For this, you might not care to gain meaningful experience, and as a conscious choice, that's fine. But there are an increasing number of developer and developer adjacent people who reach for the LLM first. Who don't understand "their" contributions to projects.
The haters are those of us who have to deal with this slop, and the sloppy people submitting it without thought, care or understanding.
I don't know, the kind of developers doing this are the same that would copy paste from stack overflow in the past. Because if you are interested in knowledge and human experience, LLMs or not you are curious about what you read and take ownership of what you produce. In the past these developers would have created the same slop but at a much slower pace, LLMs are just enabling them to do it faster.
I think what I'll miss from the SO approach to research is encountering that wall of text someone bothered to post giving a deep explanation of the problem space and potential solutions. Sometimes I just needed the fast answer to some configuration problem, but it was always worth the extra 20-30 minutes to read through and really understand those high effort contributions.
It's the speed that stops you learning anything. Piecing together a dozen scripts from a dozen sources and making them work requires some work. You have to debug it. Some of this knowledge sticks.
It's not just a tech thing. Kid's learning suffering at their ability to just crank out essays they've never even read.
LLMs and AI are getting better. We doomers aren't decrying the technical advances they're making, we're appalled at the human cost of giving people a knowledge-free route through life.

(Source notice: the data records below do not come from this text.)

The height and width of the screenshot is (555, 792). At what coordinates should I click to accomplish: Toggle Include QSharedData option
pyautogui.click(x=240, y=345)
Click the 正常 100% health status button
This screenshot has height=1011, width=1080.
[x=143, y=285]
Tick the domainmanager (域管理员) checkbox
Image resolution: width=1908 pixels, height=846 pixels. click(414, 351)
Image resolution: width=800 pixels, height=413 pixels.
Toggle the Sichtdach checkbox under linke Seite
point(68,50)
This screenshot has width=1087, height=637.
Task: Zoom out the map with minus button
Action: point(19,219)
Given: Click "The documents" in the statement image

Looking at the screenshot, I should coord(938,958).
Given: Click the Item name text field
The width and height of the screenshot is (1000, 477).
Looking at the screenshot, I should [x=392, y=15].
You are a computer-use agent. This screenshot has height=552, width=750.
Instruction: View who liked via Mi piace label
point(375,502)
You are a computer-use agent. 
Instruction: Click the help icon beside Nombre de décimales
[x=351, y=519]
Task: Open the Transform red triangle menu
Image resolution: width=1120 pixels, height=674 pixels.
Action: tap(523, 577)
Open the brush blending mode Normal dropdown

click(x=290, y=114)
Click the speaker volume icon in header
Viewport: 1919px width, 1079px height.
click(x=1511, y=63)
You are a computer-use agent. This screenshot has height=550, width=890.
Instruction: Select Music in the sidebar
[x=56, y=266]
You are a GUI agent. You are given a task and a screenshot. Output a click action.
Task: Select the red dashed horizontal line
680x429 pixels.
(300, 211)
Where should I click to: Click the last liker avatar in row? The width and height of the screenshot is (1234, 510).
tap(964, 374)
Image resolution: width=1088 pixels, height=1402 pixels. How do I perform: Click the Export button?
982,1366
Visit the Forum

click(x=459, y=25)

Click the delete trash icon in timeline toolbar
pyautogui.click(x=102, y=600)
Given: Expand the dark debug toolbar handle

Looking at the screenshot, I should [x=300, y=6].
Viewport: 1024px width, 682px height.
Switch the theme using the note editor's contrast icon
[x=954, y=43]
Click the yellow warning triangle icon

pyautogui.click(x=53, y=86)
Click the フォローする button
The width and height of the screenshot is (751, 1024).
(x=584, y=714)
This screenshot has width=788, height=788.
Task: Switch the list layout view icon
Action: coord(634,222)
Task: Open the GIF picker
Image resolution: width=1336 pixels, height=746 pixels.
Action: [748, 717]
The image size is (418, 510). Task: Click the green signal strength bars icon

Not just knowledge free, but thought free. Instead of thinking deeply about something and coming to a conclusion yourself, just offload it to an AI to do it for you. Something challenges you in life? No worries, AI is here. Not just to answer your questions, but think for you. What kind of world is that? What kind of society will that lead to?
Similar things were said about the calculator.
And rightly so. If you use a calculator instead of learning the fundamentals of how to do maths, you don't learn. This is reflected on them not being touched until 11+ in the UK, and even then there are exams where they are forbidden.
I'm not against the calculator and I'm not against LLMs. I'm against people choosing ignorance.